Медицинскую ошибку Александр совершил на втором году самостоятельной работы. Проводя маммопластику, он лишний раз взмахнул скальпелем, вместо того чтобы разъединить ткани тупым путем – закрытыми ножницами, пальцем или черенком того же скальпеля. В послеоперационном периоде пациентка стала жаловаться на онемение левого соска. Это осложнение возникает при маммопластике довольно часто, примерно в каждом десятом случае. Оно вызывается случайным пересечением мелких нервных волокон. Чтобы снизить риск появления онемения сосков, хирурги по возможности стараются разъединять ткани тупым путем, а не разрезать их скальпелем. Но риск все равно остается. Казалось бы, невелика беда – онемение соска, но оно доставляет определенные неудобства, вызывая ощущение дискомфорта и в какой-то мере обедняет сексуальную жизнь.
К счастью, нервные волокна восстанавливаются, хоть и медленно. Через год после операции чувство онемения исчезло, чему Александр радовался больше, чем сама пациентка. Не исключено, что в развитии онемения совсем не было его вины, ведь мелкие нервные волокна, которые обеспечивают чувствительность, практически не видны и проходят они не в каких-то строго определенных местах, а как придется. Но тем не менее осложнение имело место, и впредь Александр старался оперировать так, чтобы ему ни в чем невозможно было себя упрекнуть. На самом деле это не так уж и сложно, надо только с самого начала установить для себя максимально жесткие правила и ужесточать, ужесточать, ужесточать их до тех пор, пока дальше ужесточать будет некуда. А там пройдет немного времени, и правила станут повседневной привычкой, начнут соблюдаться автоматически. Главное – начать. «Wer nicht anfängt, wird nicht fertig», – говорят немцы – кто не начнёт, тот и не закончит.
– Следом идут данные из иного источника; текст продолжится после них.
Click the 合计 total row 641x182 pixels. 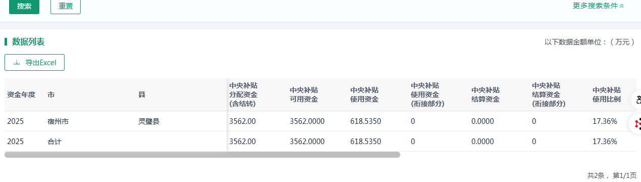click(x=321, y=142)
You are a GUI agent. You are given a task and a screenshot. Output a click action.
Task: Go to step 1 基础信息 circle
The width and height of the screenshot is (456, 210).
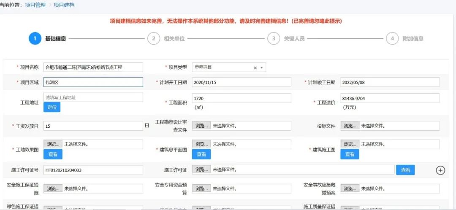35,38
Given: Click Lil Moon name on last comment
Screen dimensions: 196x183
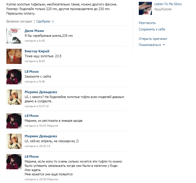Looking at the screenshot, I should click(x=32, y=157).
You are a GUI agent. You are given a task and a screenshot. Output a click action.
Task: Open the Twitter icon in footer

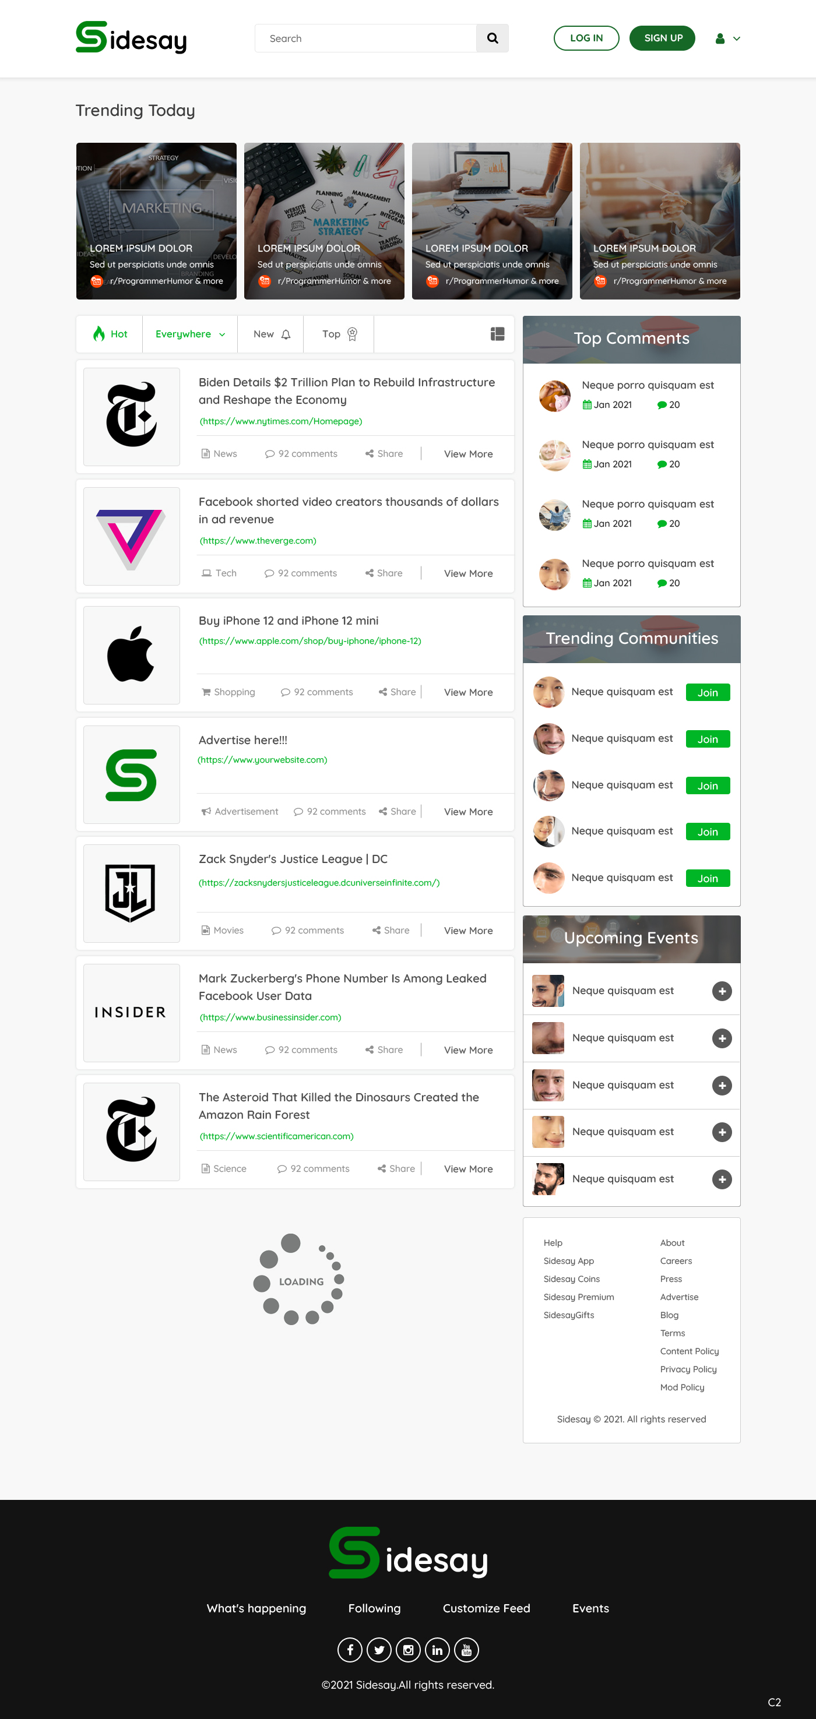click(x=379, y=1650)
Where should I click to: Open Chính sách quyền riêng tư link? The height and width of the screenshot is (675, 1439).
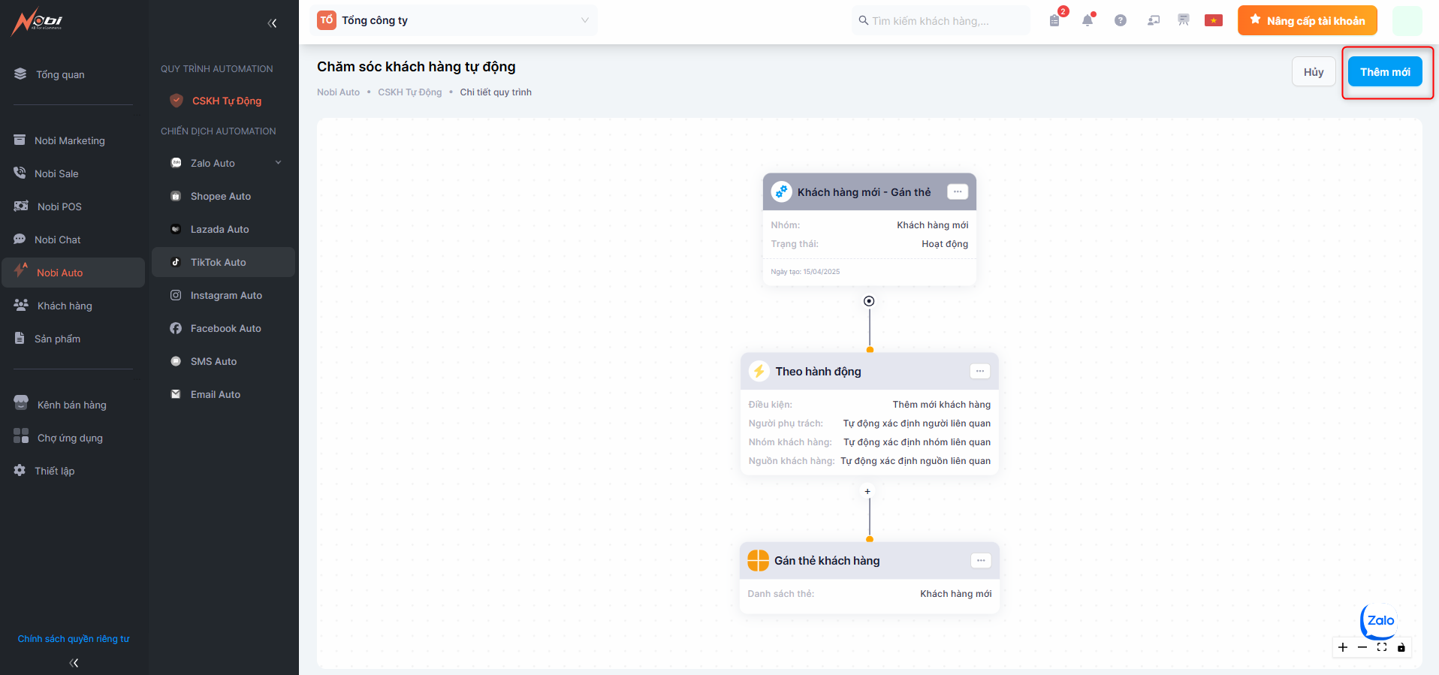[x=74, y=639]
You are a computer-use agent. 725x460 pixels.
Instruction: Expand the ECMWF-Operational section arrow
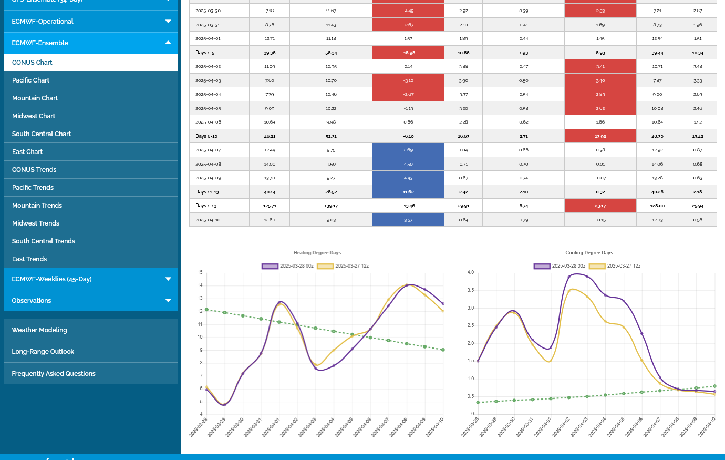click(168, 22)
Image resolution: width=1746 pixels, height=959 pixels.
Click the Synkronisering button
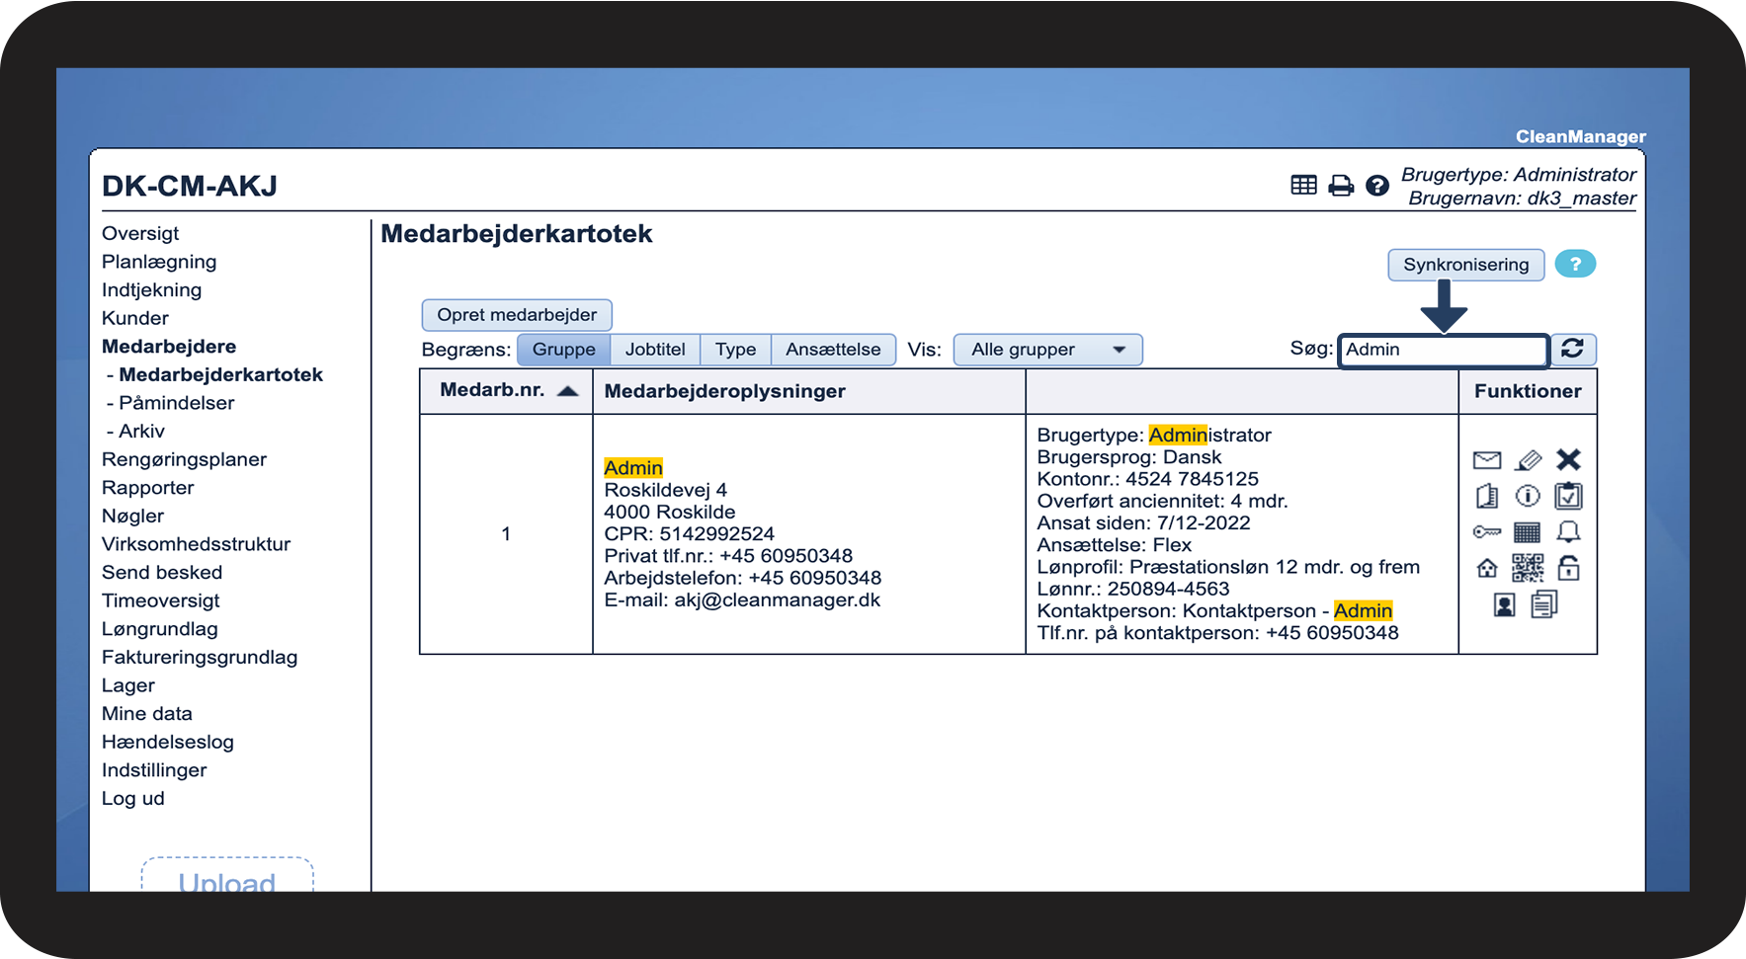(x=1465, y=265)
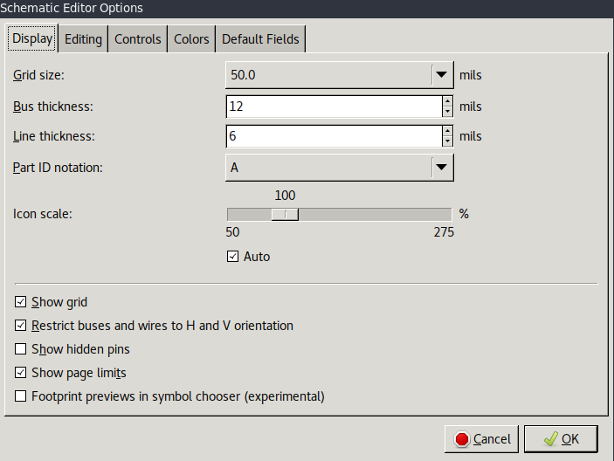The width and height of the screenshot is (614, 461).
Task: Switch to the Editing tab
Action: pos(84,39)
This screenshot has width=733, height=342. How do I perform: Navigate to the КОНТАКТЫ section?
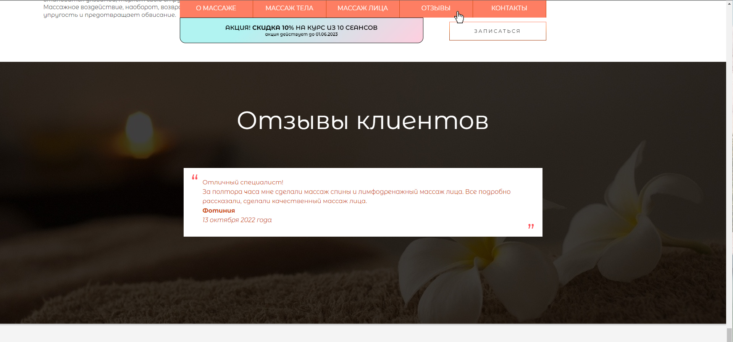coord(509,8)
Русский аналог «доброе начало полдела откачало» Александру нравился меньше, потому что, к сожалению, очень часто выходит так, что после доброго начала бывает не самое лучшее завершение. И вообще процессы лучше оценивать по итоговому результату, а не по началу. Так правильнее и полезнее, поскольку меньше приходится обольщаться.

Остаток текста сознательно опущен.